China ist Hauptkunde des Iran
China und der Iran sind seit Jahren enge Verbündete. Zuletzt hatten beide Länder 2021 ihre Beziehungen auf eine neue Ebene gestellt, mit einem Abkommen, das für die kommenden 25 Jahre eine engere Zusammenarbeit bei Handel und Energie vorsieht. Auch wenn damals kaum Details bekannt wurden, soll es Berichten zufolge um chinesische Investitionen im Iran in Höhe von 400 Milliarden US-Dollar gehen, im Gegenzug sicherte sich Peking wohl weiteren Zugriff auf iranisches Öl.
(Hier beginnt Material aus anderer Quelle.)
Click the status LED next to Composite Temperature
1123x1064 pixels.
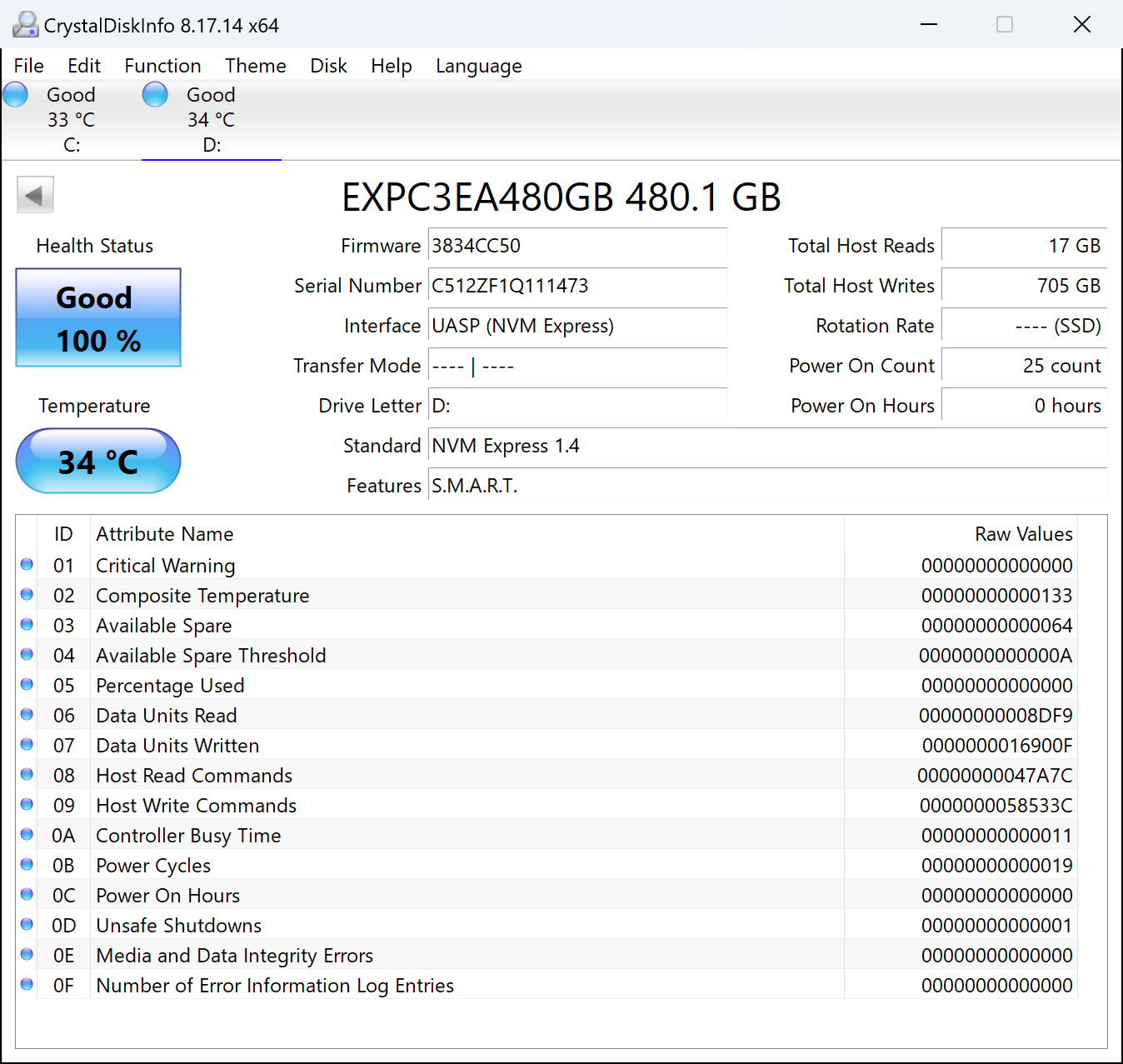pyautogui.click(x=26, y=594)
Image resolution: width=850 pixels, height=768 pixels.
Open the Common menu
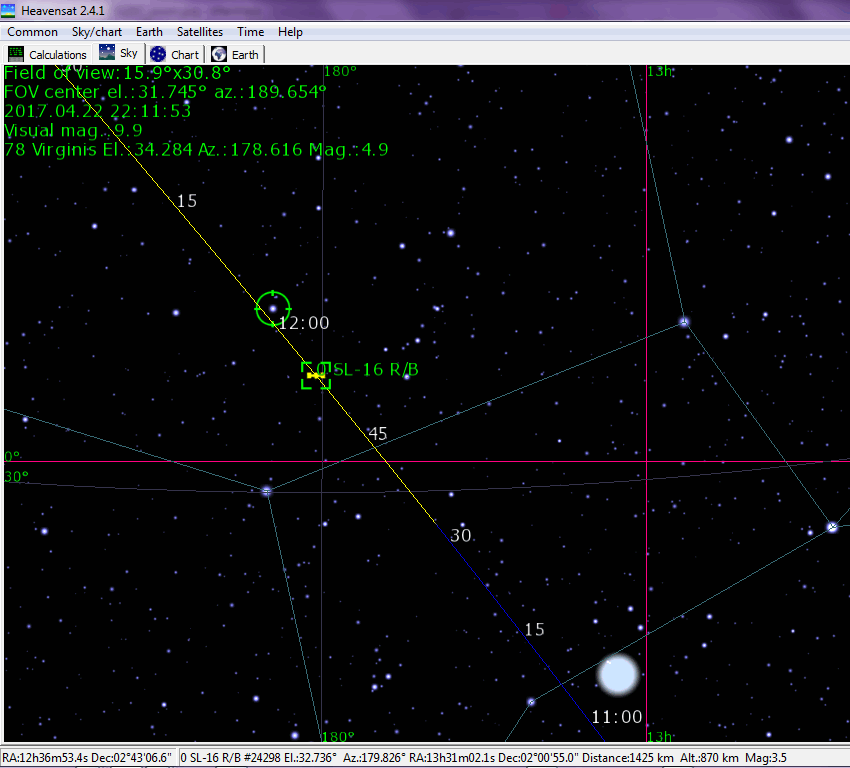pos(33,32)
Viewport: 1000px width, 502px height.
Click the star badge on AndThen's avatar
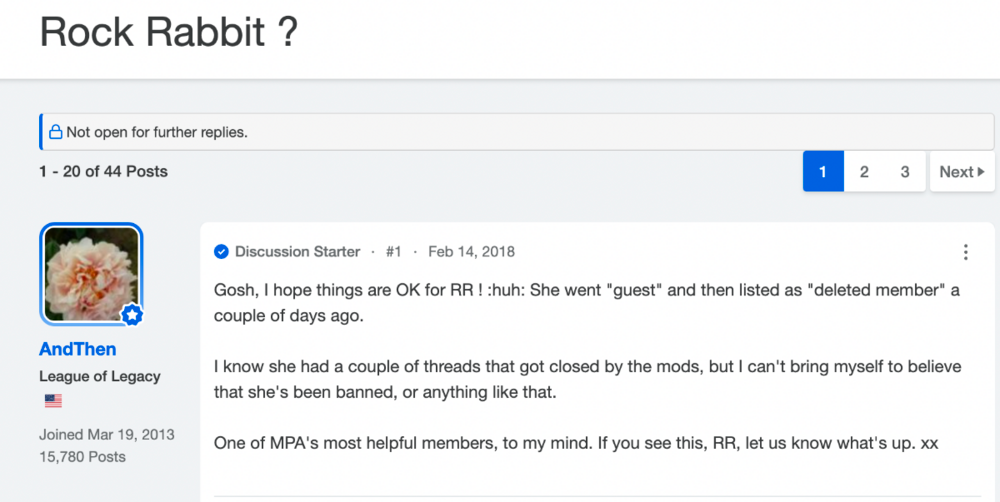[x=132, y=314]
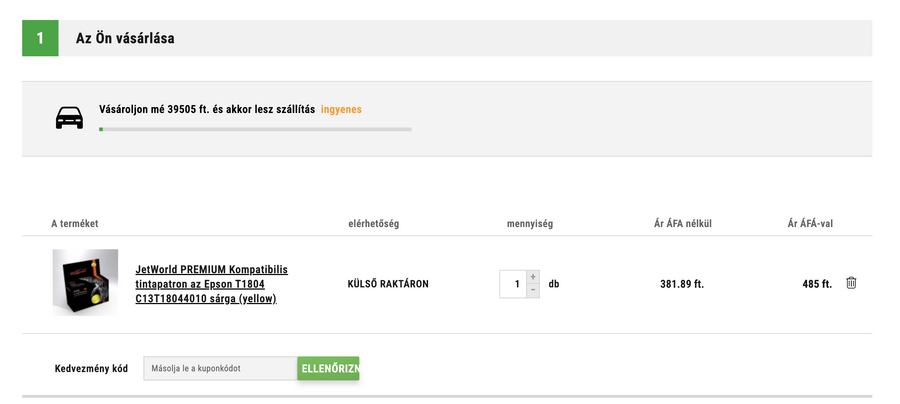Decrease quantity with the minus stepper
Screen dimensions: 900x404
(533, 290)
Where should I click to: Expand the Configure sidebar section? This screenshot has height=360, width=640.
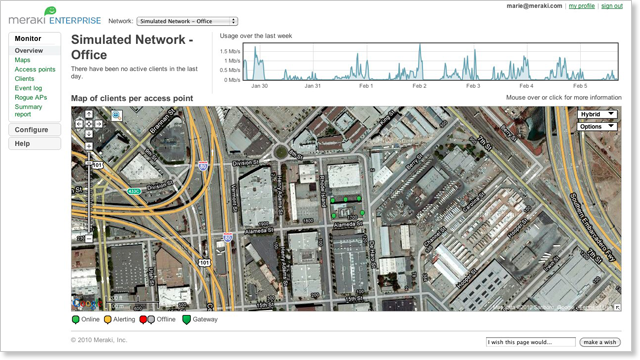pos(35,130)
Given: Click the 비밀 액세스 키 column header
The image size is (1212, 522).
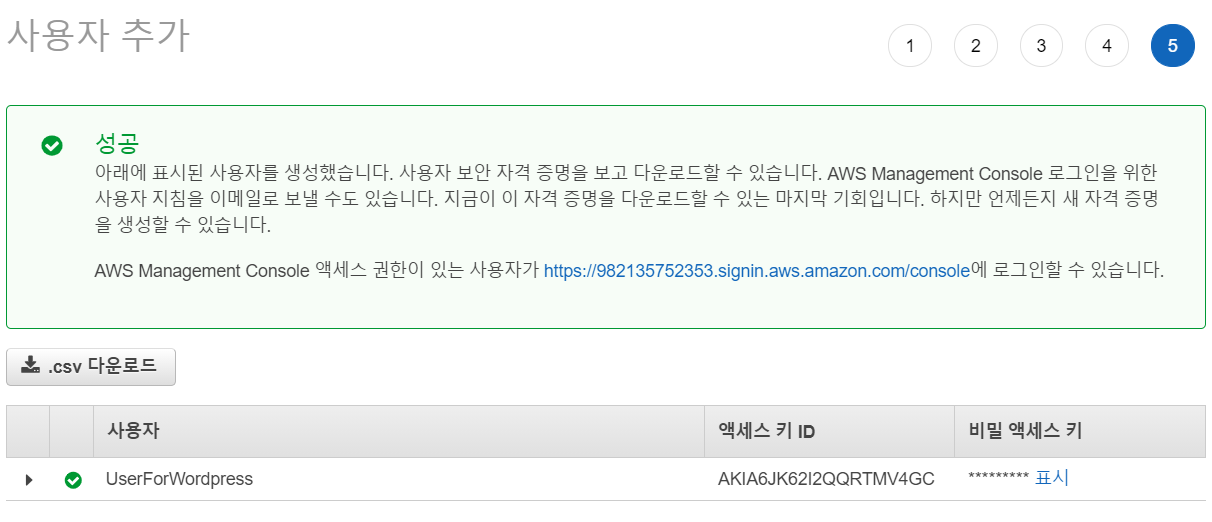Looking at the screenshot, I should [1025, 431].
Schon jetzt ist China der Hauptkunde der Mullahs, angeblich verkauft die Regierung in Teheran 90 Prozent ihres Öls an Peking – mit hohen Preisnachlässen, wie jüngst das Wall Street Journal berichtete. Für China wiederum ist der Iran nur ein Lieferant von vielen, zuletzt lag das Land nicht einmal unter den Top fünf in der chinesischen Einkaufsstatistik.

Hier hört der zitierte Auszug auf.